I dati Istat sulla occupazione femminile nella nostra Provincia diffusi in questi giorni non fanno che confermare quanto come sindacato andiamo denunciando da tempo con preoccupazione.

In provincia di Modena gli occupati maschi sono 180 mila pari al 75,6% mentre le donne occupate sono 145 mila pari al 65,1%.

Dal 2022 i posti di lavoro tra gli uomini sono aumentati di circa 1000 unità mentre tra le donne diminuiscono di circa 2000 unità.

A livello nazionale poi nell’anno 2023 siamo diventati l’ultimo paese in Europa per occupazione femminile, soprattutto nella fascia di età tra i 25 e 34 anni, quella più¹ istruita e quella in cui normalmente si progettano la propria vita e la propria carriera.

Oggi in Italia lavora una donna su due, a livello manageriale poi solo il 28% delle posizioni apicali è ricoperto da donne.

Eppure con le donne al lavoro avremmo un aumento del Pil superiore del 12% ma si continua a non voler adottare misure efficaci per consentire alle donne di rimanere o di inserirsi nel mondo del lavoro.

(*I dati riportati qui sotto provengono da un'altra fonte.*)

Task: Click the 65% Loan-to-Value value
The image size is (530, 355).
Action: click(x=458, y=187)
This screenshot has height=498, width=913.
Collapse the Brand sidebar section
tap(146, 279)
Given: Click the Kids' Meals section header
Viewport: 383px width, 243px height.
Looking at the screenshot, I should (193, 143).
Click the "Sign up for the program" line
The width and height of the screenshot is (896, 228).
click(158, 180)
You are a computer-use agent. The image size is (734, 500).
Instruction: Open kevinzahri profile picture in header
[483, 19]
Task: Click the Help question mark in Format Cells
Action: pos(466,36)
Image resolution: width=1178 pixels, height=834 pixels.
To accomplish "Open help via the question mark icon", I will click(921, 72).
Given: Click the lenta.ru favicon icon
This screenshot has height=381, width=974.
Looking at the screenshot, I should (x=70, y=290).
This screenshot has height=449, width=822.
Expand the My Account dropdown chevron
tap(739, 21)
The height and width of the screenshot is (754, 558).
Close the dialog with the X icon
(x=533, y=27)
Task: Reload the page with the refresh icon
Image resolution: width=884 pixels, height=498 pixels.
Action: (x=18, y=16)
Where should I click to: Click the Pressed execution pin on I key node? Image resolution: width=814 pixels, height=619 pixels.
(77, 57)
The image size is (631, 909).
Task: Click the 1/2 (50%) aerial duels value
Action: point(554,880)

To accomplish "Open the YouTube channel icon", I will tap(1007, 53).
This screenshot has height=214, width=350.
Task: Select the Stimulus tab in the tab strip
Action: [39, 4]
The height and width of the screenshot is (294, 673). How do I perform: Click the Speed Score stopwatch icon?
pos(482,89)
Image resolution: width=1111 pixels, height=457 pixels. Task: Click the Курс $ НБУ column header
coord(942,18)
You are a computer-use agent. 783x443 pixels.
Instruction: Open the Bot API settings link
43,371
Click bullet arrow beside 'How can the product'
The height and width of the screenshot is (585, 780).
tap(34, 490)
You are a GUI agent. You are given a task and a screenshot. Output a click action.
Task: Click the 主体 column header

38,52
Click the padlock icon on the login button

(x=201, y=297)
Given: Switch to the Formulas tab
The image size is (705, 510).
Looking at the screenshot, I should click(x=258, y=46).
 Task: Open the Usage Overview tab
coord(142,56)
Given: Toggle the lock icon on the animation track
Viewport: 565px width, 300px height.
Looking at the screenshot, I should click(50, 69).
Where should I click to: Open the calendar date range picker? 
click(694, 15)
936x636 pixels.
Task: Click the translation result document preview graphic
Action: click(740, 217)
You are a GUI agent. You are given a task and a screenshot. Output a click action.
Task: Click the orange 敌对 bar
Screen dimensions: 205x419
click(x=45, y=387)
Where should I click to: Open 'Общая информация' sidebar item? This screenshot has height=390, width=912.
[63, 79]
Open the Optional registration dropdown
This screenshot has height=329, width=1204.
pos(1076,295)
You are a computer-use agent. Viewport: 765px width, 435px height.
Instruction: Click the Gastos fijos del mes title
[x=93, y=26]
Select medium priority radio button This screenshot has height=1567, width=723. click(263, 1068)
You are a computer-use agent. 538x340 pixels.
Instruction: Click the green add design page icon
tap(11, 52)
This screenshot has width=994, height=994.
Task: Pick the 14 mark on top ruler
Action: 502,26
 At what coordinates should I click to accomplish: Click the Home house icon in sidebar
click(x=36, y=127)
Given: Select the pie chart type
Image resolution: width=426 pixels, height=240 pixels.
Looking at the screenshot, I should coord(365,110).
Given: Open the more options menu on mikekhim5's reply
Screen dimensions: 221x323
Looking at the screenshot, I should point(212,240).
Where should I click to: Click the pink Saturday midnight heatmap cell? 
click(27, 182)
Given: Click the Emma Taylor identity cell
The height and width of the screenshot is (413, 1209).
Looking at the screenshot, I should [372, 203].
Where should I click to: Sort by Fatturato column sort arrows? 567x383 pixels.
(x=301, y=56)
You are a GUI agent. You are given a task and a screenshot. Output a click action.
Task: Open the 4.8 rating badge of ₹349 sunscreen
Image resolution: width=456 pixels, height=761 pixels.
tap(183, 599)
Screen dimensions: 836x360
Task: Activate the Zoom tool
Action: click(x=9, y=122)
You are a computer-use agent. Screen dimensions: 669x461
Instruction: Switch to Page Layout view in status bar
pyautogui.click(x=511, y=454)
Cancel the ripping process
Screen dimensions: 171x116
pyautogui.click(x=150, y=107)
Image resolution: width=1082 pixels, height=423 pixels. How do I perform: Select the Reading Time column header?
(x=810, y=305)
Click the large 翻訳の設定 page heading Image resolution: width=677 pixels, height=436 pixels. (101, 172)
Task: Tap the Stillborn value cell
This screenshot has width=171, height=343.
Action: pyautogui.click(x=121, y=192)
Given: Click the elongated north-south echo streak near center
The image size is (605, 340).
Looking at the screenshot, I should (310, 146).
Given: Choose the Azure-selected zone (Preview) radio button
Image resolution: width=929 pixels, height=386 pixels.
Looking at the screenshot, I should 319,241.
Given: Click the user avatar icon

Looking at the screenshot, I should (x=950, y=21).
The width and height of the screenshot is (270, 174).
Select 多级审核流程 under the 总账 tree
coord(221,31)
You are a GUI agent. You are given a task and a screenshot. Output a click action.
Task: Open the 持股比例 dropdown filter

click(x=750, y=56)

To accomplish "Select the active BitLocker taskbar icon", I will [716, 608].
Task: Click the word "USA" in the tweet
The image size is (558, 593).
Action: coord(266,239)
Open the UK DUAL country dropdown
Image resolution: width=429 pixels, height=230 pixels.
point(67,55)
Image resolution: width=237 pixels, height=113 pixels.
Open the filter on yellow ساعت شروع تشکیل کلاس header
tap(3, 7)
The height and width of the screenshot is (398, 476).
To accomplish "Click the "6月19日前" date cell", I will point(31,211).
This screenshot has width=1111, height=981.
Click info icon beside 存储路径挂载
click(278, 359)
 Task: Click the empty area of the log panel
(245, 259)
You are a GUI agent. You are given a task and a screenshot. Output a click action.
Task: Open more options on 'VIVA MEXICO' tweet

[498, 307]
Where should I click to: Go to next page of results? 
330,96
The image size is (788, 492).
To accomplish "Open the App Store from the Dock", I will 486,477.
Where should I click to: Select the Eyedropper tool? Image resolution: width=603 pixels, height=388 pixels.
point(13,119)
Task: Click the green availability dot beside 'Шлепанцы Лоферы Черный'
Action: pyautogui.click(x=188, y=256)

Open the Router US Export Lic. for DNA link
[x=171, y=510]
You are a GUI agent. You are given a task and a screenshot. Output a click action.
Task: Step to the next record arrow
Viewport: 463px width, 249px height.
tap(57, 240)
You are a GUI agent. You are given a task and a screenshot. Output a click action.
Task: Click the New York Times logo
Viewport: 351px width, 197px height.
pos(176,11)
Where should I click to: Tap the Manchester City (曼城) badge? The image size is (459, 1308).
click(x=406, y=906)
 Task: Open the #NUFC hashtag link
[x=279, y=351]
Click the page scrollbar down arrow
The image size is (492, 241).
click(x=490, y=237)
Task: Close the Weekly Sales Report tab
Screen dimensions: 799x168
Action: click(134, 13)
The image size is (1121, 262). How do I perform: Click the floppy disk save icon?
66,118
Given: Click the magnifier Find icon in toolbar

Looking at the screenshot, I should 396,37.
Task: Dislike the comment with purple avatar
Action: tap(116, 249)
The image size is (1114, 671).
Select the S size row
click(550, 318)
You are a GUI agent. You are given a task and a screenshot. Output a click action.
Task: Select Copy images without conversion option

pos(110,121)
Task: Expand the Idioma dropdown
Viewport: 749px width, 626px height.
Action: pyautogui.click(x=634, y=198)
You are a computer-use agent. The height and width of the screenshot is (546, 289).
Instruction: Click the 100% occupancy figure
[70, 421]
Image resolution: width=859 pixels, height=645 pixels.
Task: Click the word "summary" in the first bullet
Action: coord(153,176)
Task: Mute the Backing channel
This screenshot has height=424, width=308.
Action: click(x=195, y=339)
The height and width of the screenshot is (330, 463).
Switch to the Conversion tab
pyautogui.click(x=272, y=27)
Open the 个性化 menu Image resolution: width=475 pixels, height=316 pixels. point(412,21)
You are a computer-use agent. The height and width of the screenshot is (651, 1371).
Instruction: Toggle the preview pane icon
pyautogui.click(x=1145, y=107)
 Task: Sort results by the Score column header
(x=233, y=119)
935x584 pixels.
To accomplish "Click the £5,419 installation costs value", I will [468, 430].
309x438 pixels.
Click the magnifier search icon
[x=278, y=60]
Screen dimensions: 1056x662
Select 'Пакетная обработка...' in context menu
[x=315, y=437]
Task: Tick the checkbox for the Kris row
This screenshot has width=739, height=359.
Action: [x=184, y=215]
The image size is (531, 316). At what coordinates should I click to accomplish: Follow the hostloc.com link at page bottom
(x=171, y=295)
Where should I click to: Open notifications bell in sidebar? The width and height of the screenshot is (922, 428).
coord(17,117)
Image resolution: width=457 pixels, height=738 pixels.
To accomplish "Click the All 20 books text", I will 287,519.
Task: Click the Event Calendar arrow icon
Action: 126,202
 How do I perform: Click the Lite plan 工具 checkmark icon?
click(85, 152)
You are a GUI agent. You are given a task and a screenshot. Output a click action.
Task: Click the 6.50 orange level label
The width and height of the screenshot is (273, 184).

“Un forte squilibrio nella ripartizione degli impegni famigliari tra donne e uomini caratterizza da sempre la cultura italiana ed aiuta a spiegare i dati sopra citati”, dichiara Aurora Ferrari della segreteria confederale della CGIL di Modena.

Se non cambierà il modo di distribuire il lavoro famigliare e di cura sarà molto difficile conseguire l’obiettivo di una maggiore occupazione femminile.

Serve una accelerazione, la politica deve mettere in campo soluzioni non contingenti ma strutturali.

Sono indispensabili, un piano straordinario per l’occupazione a partire dai settori pubblici, investimenti in welfare, misure che aiutino la condivisione del lavoro di cura che oggi ricade ancora in massima parte sulle donne, ad esempio incentivando l’utilizzo dei congedi da parte degli uomini o favorendo l’assunzione di lavoratrici madri.

Serve poi impegnarsi fortemente per il superamento del gap salariale tra uomini e donne perché è chiaro ed evidente che finché il salario delle donne sarà quello più basso sarà sempre quello sacrificabile, non dimenticando mai che la riduzione del occupazione femminile rappresenta una riduzione di ricchezza per l’intero Paese.